Antes de nada, hay que tener claro el concepto de intimidad. La intimidad es el derecho de una persona a que otras no invadan su privacidad; es decir, que solo se sepa de alguien lo que él mismo quiere mostrar.
Aunque con el paso del tiempo hay circunstancias que han cambiado, hoy en día hay continuos ataques a nuestra intimidad, voluntarios o intencionales.
En primer lugar, deberíamos ser conscientes de que, en muchas ocasiones, nosotras mismas ponemos en riesgo nuestra privacidad, desde el momento en que publicamos o compartimos fotos, comentarios, ubicaciones y publicaciones, por ejemplo. Algo tan simple como una foto de perfil (en bikini, de un tatuaje nuevo, etc.) en cualquiera de nuestras redes, puede estar dando información sensible a personas de las que no somos conscientes, como compañeros de clase, de trabajo, vecinos, etc.
Además, actos involuntarios como ese pueden ser causantes de violaciones a la intimidad o, incluso, recibir acoso. Uno de los casos más claros de violación de la intimidad es el reenvío de chats y/o imágenes privadas donde se pueden dar a conocer contenidos sexuales o religiosos, entre otros.
Pero, ¿y qué hay de la familia? ¿Quién no tiene una tía, una abuela o un padre que pregunta sin pudor si tienes novio, cuándo te vas a casar o a tener hijos?

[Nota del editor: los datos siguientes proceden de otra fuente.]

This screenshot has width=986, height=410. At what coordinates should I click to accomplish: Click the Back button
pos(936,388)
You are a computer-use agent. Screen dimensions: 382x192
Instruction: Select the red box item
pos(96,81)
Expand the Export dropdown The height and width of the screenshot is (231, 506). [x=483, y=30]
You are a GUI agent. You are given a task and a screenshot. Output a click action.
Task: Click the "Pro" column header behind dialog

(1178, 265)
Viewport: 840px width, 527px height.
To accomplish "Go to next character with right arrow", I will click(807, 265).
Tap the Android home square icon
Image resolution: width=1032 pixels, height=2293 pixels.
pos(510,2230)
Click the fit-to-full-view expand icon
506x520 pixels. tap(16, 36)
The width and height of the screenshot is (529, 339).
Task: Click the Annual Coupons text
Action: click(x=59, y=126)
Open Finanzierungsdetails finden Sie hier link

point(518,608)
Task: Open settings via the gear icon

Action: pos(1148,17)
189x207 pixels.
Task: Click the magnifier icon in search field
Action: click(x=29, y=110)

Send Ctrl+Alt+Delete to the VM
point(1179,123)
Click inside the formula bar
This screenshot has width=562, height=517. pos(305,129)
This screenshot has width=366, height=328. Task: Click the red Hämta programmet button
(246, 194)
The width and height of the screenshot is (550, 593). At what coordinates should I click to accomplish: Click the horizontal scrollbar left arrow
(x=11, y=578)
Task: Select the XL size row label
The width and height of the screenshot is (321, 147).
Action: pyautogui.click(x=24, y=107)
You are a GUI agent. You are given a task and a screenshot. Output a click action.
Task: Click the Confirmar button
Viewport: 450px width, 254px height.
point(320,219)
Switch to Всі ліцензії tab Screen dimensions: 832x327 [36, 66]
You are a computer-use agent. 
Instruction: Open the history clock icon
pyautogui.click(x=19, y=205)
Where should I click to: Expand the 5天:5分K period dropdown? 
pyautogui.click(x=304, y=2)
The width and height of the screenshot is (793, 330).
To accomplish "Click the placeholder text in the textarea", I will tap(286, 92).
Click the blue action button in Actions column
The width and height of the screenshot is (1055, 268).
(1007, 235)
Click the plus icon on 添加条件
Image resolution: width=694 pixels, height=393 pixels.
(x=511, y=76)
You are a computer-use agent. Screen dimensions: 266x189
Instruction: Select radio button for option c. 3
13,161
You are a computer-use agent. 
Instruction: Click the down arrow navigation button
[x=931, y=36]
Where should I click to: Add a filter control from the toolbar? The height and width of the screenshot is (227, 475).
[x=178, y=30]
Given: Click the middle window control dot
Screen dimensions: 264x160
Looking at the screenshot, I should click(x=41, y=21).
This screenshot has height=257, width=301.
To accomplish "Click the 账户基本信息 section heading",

Nuestros padres y madres suelen creer que tienen derecho a saber absolutamente todo de nosotros: con quién quedamos, salimos o incluso hablamos. Con la falsa idea de que es por nuestro bien, muchas veces sobrepasan el límite entre la protección y la invasión de la intimidad.
Por último, es la propia sociedad la que de forma consciente o inconsciente nos pide que revelemos datos íntimos. Por ejemplo, para tener cualquier documento legal tenemos que identificar nuestro sexo y edad. Además, es conocido que en algunas entrevistas de trabajo hay preguntas dirigidas a conocer la religión, la orientación política o situación familiar. Visto así, realmente nuestra intimidad no es nuestra.